(Records from a data source)
-*-*-

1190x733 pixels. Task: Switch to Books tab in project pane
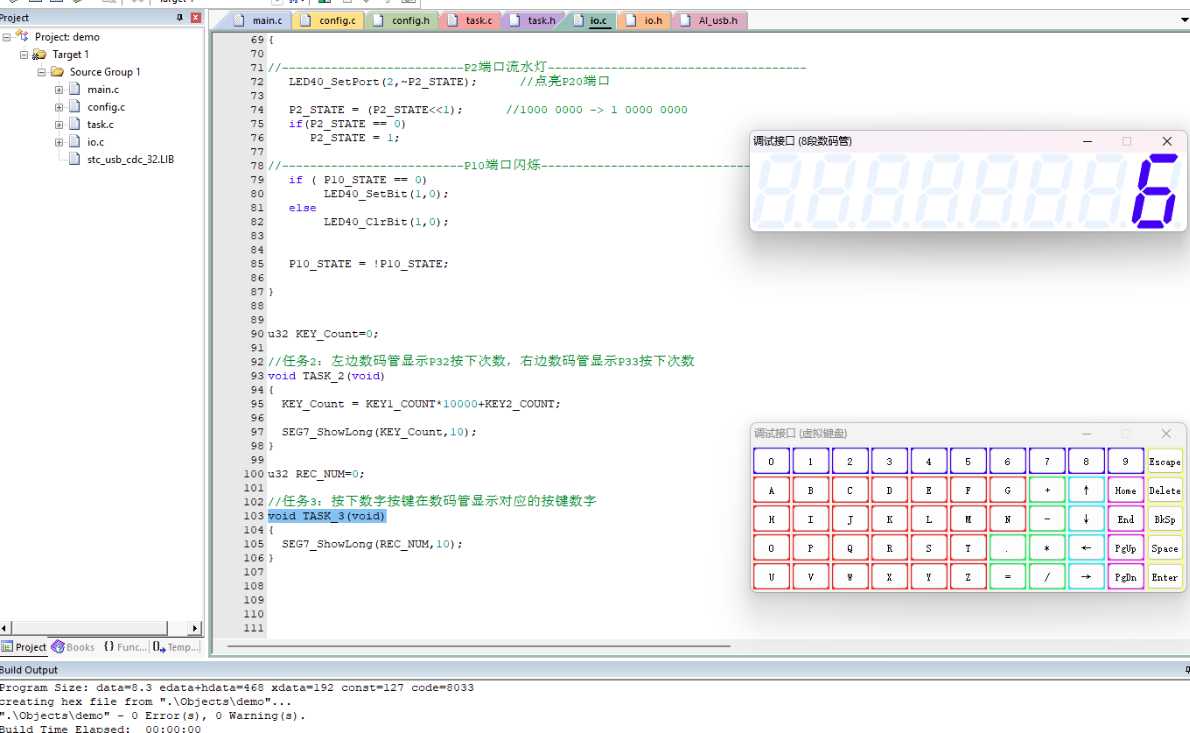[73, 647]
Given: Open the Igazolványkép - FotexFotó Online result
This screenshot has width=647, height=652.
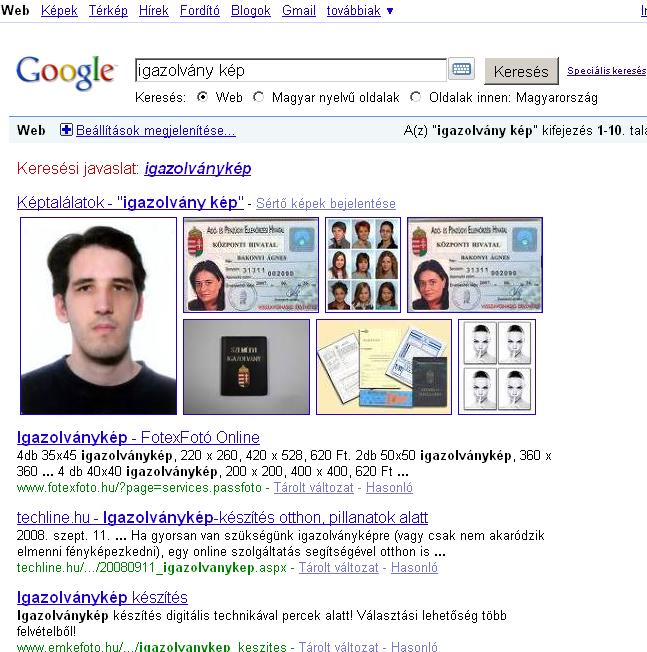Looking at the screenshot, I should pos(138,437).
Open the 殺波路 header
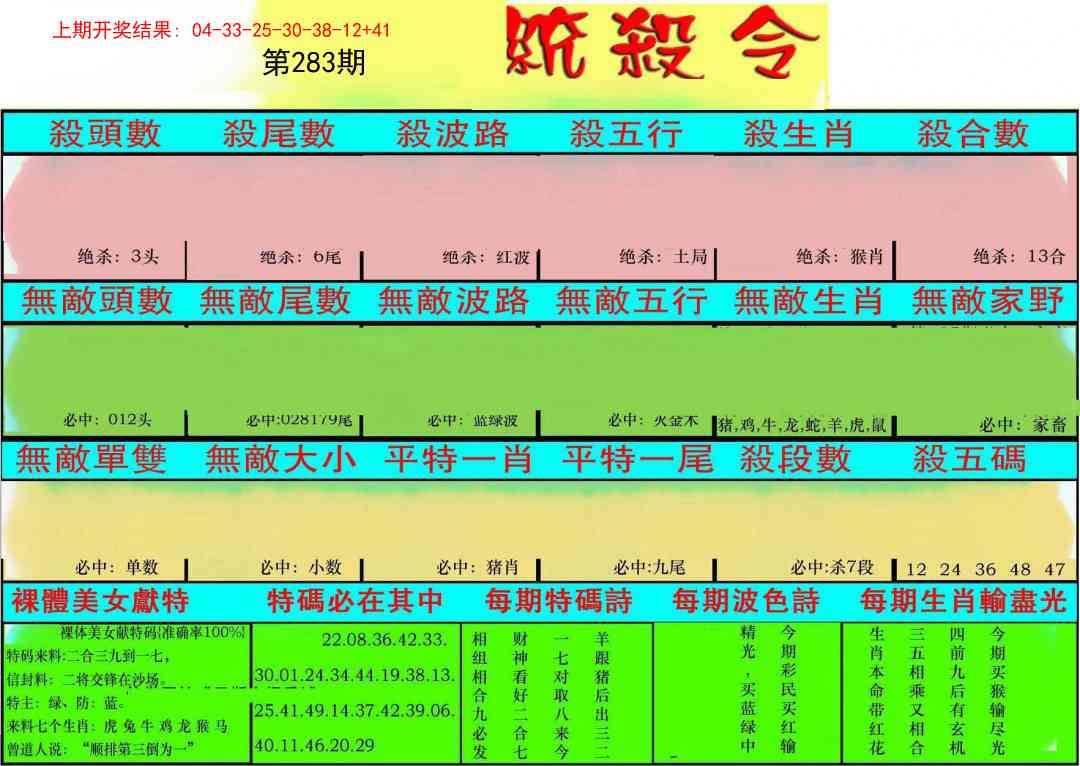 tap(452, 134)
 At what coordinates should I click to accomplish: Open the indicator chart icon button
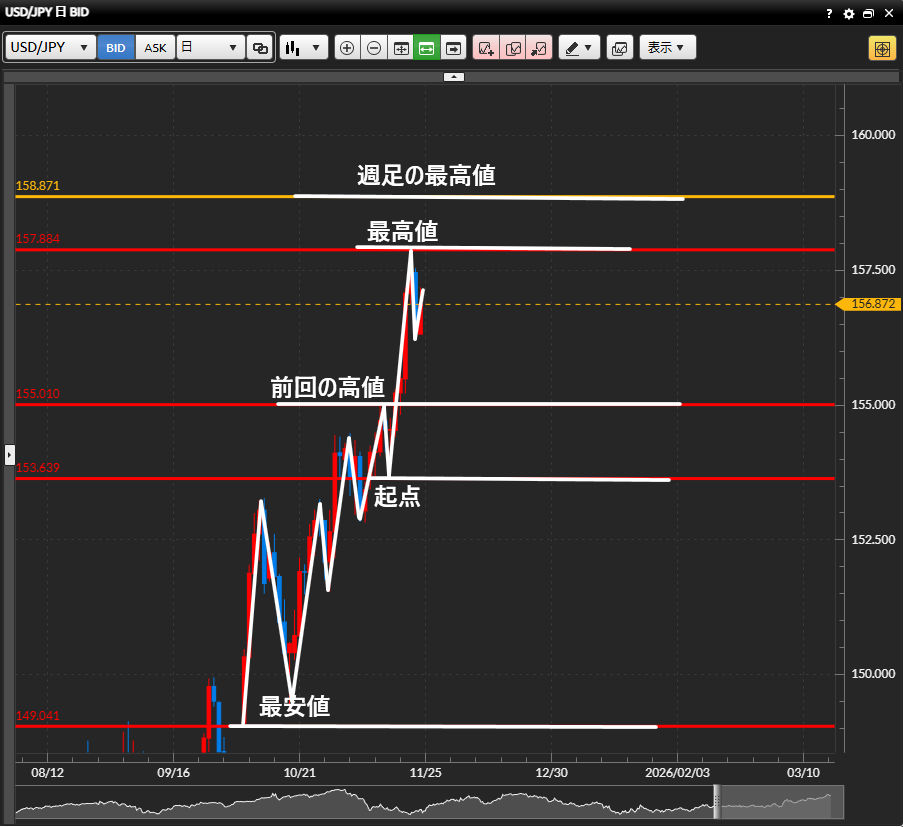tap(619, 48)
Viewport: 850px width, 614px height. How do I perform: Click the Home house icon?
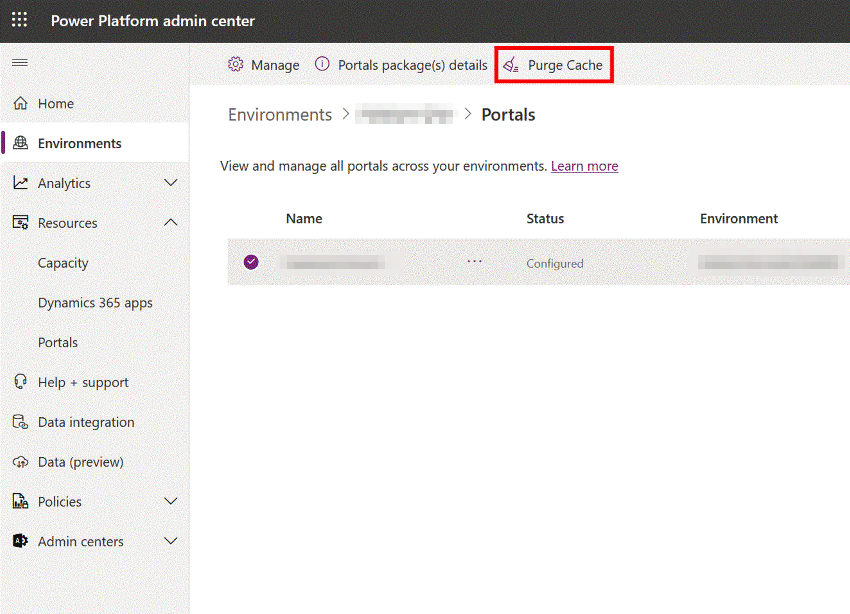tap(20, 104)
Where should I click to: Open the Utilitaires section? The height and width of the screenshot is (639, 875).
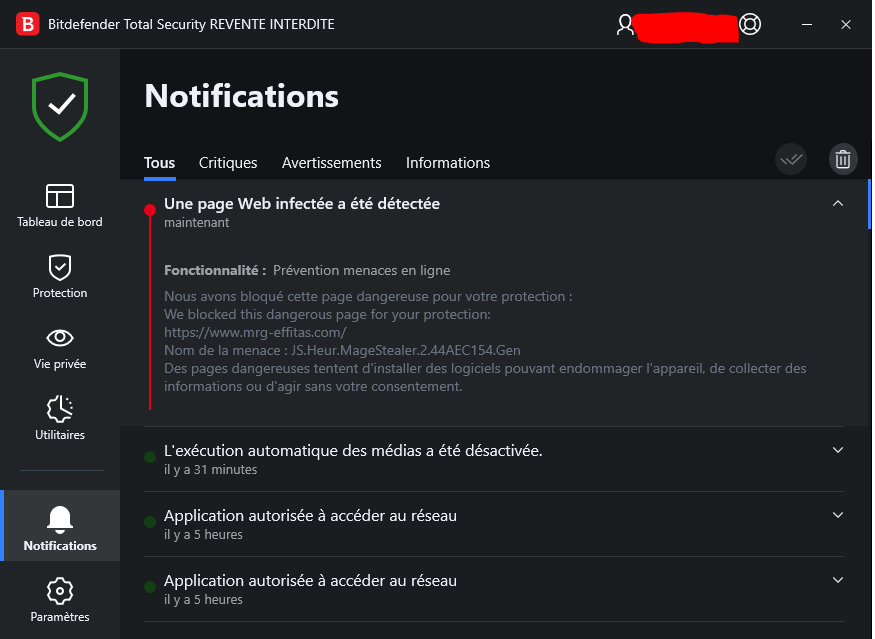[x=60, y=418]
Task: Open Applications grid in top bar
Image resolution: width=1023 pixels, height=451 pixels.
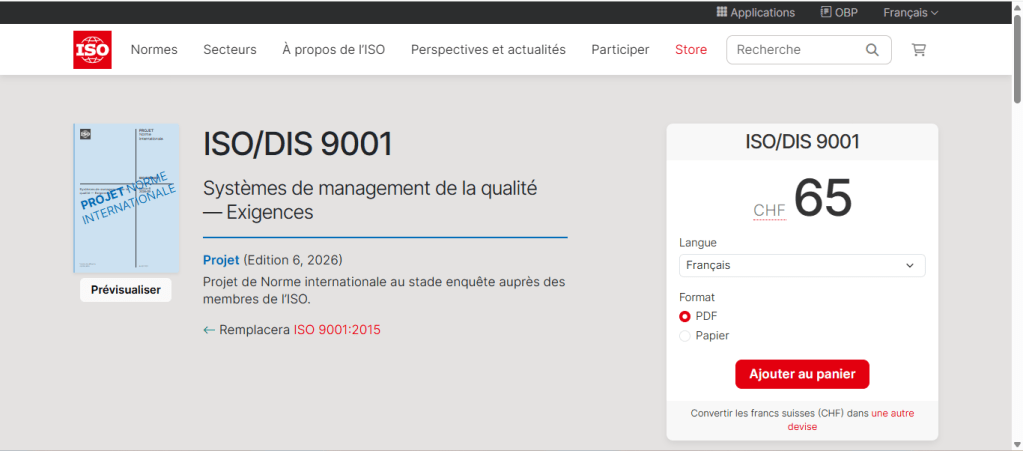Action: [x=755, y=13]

-*-*-

## About this exercise
Produce an exact reprint of the entries, dropping the images.

## Answer for the task
1190x733 pixels. Task: Switch to Books tab in project pane
[73, 647]
Given: Open the Igazolványkép - FotexFotó Online result
This screenshot has width=647, height=652.
Looking at the screenshot, I should pos(138,437).
Open the 殺波路 header
 tap(452, 134)
 At what coordinates should I click to accomplish: Open the indicator chart icon button
tap(619, 48)
Viewport: 850px width, 614px height. How do I perform: Click the Home house icon?
tap(20, 104)
Where should I click to: Open the Utilitaires section? The height and width of the screenshot is (639, 875).
[x=60, y=418]
Task: Open Applications grid in top bar
Image resolution: width=1023 pixels, height=451 pixels.
Action: [x=755, y=13]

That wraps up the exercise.